A later tenant of this home was Dr. Helena Kagan, Jerusalems first paediatrician (in fact, the first paediatrician in the country). She was born in 1889 in Tashkent, Uzbekistan. In the spring of 1914, when she made aliyah, the young 25-year-old physician opened a clinic in her new home in Jerusalem. However, she found the Arabs/Turks did not want to come to be treated by her, as she was a woman. The Jews of the old Yishuv shunned her services for the same reason.

However, at the outset of World War I, the Turks were in dire need of doctors, so despite her gender they enlisted her services. The Jews also came to greatly appreciate her work. A Yerushalmi child contracted meningitis and his state of health was deteriorating drastically. Someone thought of Dr. Kagan, and the parents brought the child to her for treatment. She instructed them to leave him overnight with her. That nightwas the turning point of the illness, and by the morning, the little patient was improving. This change of health was attributed to Dr. Helenas expertise. The child that she treated was Amram Blau, who was later to become famous as the founder of Neturei Karta. From this point on, people began using her.

Working under the auspices of Hadassah Hospital, Dr. Kagan founded institutions to improve the health of Jerusalem children. In her later years, Dr. Kagan worked as adviser to the Ministry of
Health, while keeping up her pediatric consulting work at home. She passed away in September 1978, in Jerusalem.

In 1975, she was awarded the Israel Prize for the special contribution to society and the state in communityservice. The pediatric department of Bikur Cholim Hospital bore bear her name since 1962 as does the community center in the Katamon neighborhood  since 1968.

In 1925 when Rachel Hameshoreret (a Hebrew poetess) was ill with tuberculosis, then an incurable disease, and she had to leave her beloved Kinneret (Sea of Gallilee), Dr. Kagan took her in and let her live in the small white house in the courtyard. Here Rachel wrote a poem inspired by a pear tree Hunt had once planted in the courtyard. The garden is full of fruit trees even today.

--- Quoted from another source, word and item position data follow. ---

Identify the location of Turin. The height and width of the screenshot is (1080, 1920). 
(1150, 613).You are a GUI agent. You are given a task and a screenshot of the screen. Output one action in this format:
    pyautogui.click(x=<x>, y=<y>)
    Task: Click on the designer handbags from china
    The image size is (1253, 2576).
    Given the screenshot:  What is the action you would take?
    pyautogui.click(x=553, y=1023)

In 2006, two homes on nearby Rechov Bnei Brith sold for a combined sum of $2.7 million, so whoever can stake their claim to the property where Hunt built his home has a lot to gain. The Russian Religious Mission asserts that the property is theirs and is trying to take over the whole place. Four dmei mafteach (key-money) Jewish tenants of No. 64 Rechov Haneviim received eviction notices, ordering them to vacate the building they have called home for over 40 years. (One of the renters has been there since the 1930s.) One tenant claims she has discovered that the property is actually not legally registered in the name of the Russian Mission (also known as the Russian delegation) or of anyone else, for that matter.


One of the occupants won a lawsuit against the Russians, but another is still in the middle of the process of trying to ward them off legally.